Data excerpts
=====

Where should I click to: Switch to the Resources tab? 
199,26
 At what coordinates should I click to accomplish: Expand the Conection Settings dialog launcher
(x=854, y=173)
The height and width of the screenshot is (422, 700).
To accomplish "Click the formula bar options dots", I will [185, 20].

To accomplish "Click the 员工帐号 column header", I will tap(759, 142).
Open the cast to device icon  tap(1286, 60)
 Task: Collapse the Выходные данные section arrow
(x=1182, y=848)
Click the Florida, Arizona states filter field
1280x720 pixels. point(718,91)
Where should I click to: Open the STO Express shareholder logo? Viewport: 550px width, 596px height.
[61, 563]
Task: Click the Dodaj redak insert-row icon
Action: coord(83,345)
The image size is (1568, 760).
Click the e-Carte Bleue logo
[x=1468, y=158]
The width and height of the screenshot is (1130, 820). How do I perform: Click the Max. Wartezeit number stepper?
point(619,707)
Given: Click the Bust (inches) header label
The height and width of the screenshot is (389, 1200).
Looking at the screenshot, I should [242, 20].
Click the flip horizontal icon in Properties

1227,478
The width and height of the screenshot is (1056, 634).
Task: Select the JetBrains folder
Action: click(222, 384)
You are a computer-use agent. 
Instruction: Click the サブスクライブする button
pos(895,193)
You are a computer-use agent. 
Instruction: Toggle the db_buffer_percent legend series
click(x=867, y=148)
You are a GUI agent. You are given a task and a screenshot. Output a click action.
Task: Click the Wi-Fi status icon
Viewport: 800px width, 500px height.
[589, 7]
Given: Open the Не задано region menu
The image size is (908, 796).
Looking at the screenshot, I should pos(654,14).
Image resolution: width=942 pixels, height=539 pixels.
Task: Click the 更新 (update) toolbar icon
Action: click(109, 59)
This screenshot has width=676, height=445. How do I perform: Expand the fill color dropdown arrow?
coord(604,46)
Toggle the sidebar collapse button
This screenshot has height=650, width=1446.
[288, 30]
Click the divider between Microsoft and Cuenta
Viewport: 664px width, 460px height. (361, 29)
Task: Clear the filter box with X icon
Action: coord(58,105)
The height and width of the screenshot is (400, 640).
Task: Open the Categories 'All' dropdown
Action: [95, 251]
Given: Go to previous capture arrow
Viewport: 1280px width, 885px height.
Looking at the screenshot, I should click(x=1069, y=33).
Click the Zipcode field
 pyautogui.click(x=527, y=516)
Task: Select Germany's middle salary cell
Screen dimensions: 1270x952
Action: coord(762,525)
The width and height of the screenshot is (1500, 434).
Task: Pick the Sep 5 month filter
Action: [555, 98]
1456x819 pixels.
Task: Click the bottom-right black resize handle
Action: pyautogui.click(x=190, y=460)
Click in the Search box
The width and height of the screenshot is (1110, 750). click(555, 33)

=====

▶ [What you should do]
If a line above contains the word "will", list it.

▶ [Task response]
To accomplish "Click the formula bar options dots", I will [185, 20].
To accomplish "Click the 员工帐号 column header", I will tap(759, 142).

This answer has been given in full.